Une œuvre collective

Si les Archives de la Planète sont une œuvre initiée par Albert Kahn, plusieurs acteurs complémentaires ont permis la réalisation de ce projet d'envergure.

 

Viennent d’abord les frères Lumière : inventeurs des deux procédés qui structurent matériellement le projet par leur complémentarité – le cinéma (1895) et l’autochrome (1907) –, ils sont aussi les premiers à avoir envoyé des opérateurs à travers le monde, afin d’assurer la promotion du cinématographe dont l’avenir leur semblait incertain.

 

Ensuite, l’explorateur photographe Jules Gervais-Courtellemont, qui, en 1909, convertit définitivement le banquier à la couleur par ses projections d’autochromes : enthousiasmé, Kahn envisage même en 1913 de lui confier la direction technique et artistique de son nouvel opus.

 

Enfin, au long cours, le professeur Jean Brunhes (1869-1930), directeur scientifique du projet de 1912 à sa mort en 1930. Cet homme de terrain accompagne lui-même une partie des missions. Kahn finance en parallèle pour lui une chaire de géographie humaine au Collège de France. Les cours et conférences du géographe sont l’une des principales utilisations, à l’époque, des plaques en projection.

Les opérateurs

Côté chevilles ouvrières, on dénombre une dizaine d’opérateurs de prise de vues, auxquels s’ajoutent quelques intervenants ponctuels. Leur présence s’échelonne sur la vingtaine d’années que dure l’aventure : l’équipe varie de 1 à 8 (pic atteint durant la guerre et dans l’immédiat après-guerre), oscillant le plus souvent entre 4 et 6.

Roger Dumas (1891-1972)

Roger Dumas travaille d’abord chez un encadreur puis chez un photographe où il exerce le métier de portraitiste. C’est peut-être grâce à ce talent qu’il entre au service des « Archives de la Planète » en 1920, à son retour à la vie civile.

 

Pendant ses premières années de collaboration à l’œuvre d’Albert Kahn, il travaille essentiellement à Boulogne à réaliser la plupart des portraits des invités du mécène et de la société « Autour du Monde ». Au printemps 1926, il entame sa première grande mission de prise de vue d’autochromes et de films en partant au Japon plus de dix-huit mois.

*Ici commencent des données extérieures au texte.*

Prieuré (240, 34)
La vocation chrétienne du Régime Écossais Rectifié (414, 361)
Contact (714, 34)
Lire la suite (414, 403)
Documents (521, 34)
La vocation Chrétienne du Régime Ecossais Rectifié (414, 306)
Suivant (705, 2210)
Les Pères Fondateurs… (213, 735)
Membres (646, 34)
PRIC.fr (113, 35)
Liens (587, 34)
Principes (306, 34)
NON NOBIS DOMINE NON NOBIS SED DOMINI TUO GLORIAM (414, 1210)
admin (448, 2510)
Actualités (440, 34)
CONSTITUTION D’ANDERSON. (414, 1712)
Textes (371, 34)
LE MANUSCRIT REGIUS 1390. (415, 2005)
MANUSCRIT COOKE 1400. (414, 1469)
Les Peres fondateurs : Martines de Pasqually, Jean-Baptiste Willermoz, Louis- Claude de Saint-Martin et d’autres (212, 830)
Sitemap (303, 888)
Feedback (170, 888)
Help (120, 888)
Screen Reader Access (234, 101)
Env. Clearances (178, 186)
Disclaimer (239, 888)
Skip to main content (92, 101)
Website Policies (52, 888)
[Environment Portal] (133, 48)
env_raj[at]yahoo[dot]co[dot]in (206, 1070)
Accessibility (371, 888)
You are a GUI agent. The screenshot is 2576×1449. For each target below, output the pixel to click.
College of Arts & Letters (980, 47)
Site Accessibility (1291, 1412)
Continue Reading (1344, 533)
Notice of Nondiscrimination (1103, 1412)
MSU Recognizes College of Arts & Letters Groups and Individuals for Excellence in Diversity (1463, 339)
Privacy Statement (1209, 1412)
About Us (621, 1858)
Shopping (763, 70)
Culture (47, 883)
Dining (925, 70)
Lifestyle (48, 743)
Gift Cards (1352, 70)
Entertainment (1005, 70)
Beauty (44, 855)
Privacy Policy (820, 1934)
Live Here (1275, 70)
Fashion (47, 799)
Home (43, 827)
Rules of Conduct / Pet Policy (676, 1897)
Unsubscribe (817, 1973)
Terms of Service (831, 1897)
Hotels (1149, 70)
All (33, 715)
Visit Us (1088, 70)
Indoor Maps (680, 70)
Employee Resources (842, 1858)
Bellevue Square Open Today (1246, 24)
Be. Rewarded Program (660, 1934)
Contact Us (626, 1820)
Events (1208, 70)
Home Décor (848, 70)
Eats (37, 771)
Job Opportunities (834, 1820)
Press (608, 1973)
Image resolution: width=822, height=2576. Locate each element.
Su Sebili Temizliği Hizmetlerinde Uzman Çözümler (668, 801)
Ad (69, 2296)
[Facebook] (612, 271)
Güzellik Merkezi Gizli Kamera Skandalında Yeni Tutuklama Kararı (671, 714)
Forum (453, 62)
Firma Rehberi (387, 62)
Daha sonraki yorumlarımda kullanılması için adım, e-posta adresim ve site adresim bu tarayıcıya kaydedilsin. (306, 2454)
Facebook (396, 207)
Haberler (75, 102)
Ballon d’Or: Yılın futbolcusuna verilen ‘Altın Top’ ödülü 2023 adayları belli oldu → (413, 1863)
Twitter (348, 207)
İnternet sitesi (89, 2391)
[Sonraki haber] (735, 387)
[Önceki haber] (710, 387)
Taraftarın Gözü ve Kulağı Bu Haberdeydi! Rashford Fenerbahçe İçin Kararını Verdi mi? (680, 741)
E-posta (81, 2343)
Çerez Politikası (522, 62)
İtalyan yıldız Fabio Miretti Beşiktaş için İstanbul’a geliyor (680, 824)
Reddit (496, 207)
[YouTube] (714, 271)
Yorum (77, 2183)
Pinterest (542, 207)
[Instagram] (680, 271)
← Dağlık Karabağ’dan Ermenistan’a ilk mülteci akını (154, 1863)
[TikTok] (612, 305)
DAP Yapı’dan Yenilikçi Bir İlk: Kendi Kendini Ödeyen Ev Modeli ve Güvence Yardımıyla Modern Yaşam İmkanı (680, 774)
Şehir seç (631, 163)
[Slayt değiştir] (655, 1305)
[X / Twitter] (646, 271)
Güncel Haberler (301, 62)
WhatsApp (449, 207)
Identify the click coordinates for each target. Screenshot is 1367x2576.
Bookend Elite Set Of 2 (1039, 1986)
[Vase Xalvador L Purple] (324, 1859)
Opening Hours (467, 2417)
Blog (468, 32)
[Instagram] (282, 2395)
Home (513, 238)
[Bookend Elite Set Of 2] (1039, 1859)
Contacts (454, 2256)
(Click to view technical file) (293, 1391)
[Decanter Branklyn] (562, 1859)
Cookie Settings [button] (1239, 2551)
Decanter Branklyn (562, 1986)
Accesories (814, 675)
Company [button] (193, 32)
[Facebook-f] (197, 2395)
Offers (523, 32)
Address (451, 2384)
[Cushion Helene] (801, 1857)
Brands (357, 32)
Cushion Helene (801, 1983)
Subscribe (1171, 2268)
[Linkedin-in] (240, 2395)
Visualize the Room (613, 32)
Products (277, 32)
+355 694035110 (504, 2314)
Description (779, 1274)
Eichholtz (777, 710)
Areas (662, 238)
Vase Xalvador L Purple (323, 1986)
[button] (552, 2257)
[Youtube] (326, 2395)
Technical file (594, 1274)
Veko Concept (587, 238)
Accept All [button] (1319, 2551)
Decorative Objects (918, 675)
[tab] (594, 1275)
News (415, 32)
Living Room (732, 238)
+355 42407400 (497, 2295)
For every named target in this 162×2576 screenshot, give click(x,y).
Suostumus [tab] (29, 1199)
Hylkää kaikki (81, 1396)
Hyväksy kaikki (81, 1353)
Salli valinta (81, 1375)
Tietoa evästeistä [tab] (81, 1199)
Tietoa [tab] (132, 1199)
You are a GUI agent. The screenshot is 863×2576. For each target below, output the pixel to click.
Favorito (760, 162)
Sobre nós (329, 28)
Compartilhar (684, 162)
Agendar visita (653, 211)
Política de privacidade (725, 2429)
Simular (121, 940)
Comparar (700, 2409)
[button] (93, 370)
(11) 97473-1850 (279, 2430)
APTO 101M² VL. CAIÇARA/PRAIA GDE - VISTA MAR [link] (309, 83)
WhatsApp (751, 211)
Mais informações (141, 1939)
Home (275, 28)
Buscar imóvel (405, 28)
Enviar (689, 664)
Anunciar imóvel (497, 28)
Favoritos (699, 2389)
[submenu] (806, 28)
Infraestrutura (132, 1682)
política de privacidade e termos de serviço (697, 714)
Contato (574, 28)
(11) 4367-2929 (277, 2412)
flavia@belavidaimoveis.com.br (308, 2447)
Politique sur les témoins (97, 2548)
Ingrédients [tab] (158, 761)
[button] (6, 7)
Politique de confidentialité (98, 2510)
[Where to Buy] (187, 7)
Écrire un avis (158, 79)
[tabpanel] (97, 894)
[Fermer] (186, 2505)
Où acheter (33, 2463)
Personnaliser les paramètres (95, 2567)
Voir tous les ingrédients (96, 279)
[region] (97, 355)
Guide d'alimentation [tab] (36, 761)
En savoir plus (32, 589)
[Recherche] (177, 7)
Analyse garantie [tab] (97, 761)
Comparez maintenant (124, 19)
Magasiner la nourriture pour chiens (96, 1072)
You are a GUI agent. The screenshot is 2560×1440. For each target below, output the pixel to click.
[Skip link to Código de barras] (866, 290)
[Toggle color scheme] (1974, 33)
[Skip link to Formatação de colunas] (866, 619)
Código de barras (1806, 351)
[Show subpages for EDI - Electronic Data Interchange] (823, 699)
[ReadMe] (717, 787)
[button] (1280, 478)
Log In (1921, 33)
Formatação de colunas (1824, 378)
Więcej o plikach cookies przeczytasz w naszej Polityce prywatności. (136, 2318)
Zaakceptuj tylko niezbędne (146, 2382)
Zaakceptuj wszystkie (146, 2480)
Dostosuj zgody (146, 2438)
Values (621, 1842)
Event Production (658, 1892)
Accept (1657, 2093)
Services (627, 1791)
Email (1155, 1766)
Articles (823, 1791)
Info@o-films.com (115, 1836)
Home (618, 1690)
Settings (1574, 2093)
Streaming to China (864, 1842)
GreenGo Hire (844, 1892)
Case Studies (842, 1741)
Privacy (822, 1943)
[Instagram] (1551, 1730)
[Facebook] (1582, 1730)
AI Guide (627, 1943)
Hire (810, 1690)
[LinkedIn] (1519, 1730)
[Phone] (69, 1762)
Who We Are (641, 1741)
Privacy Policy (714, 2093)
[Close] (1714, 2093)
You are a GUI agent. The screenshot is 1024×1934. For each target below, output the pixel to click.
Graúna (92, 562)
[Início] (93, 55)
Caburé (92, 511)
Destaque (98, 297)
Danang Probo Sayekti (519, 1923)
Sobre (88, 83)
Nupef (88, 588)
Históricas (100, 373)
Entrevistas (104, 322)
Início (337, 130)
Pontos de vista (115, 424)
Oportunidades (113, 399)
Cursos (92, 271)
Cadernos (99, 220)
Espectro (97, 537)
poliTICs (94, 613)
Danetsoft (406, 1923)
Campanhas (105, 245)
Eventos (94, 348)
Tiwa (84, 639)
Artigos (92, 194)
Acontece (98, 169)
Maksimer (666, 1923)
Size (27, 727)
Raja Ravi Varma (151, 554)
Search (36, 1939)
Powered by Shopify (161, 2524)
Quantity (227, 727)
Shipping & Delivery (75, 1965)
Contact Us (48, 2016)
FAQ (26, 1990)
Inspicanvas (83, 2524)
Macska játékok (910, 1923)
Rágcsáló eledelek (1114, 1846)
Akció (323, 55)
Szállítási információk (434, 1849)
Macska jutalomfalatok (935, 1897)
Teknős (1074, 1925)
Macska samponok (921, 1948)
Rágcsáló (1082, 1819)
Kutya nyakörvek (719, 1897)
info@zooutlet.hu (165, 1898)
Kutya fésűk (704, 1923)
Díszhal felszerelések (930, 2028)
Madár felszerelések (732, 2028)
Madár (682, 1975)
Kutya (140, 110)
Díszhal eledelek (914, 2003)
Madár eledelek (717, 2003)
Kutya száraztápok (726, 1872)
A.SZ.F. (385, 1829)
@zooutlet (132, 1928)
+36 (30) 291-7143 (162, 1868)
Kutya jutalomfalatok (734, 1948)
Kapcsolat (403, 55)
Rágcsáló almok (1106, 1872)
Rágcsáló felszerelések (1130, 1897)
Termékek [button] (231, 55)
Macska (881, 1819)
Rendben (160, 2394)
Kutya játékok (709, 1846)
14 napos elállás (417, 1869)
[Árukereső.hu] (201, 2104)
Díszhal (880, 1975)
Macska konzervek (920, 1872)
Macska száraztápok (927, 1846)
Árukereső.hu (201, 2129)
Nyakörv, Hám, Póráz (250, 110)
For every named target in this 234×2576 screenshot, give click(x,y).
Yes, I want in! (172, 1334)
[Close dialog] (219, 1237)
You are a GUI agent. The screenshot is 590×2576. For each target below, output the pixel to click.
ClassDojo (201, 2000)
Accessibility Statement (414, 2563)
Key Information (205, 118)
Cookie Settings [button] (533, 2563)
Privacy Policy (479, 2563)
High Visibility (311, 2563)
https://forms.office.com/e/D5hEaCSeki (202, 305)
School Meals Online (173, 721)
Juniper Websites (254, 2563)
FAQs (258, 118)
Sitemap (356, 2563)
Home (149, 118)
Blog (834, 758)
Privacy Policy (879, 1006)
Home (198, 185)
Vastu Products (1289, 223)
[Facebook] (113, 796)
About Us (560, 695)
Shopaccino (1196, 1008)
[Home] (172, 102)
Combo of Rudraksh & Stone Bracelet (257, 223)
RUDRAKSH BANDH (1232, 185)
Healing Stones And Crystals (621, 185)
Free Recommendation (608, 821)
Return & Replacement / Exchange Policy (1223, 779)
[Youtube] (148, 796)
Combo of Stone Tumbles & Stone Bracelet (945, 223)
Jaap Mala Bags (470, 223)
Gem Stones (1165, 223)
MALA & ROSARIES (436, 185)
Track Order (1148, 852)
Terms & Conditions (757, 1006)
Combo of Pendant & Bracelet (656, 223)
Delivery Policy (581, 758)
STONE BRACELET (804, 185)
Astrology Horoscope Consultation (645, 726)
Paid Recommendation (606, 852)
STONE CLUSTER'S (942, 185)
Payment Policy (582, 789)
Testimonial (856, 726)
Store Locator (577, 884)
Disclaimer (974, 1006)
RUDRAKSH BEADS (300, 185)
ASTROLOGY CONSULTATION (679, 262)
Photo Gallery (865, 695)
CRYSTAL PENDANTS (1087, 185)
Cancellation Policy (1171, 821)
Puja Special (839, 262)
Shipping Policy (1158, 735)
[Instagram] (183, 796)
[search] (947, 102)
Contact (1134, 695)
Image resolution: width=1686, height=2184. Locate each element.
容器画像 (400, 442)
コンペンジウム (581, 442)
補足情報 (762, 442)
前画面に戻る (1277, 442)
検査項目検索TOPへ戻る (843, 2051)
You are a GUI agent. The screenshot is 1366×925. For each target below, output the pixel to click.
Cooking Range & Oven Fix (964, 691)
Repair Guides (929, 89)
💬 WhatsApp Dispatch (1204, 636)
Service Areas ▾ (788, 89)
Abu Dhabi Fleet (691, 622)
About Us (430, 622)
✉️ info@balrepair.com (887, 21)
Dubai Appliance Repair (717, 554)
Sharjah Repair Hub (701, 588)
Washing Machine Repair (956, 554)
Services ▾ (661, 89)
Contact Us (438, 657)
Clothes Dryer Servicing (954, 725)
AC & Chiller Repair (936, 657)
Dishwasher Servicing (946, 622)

Particulièrement attaché à ce pays et désireux de se passer d’un interprète, il en apprend même la langue. En 1927, il part aux Indes à l’occasion du jubilé du maharajah de Kapurthala, rencontré auparavant chez Albert Kahn à Boulogne.

 

Il en rapporte des autochromes et des films. Passionné par la restitution des couleurs, il tente de mettre au point un procédé industriel de cinéma en couleurs et co-invente en 1949 le procédé Du-gro-ma-color qui reste néanmoins à l’état de prototype.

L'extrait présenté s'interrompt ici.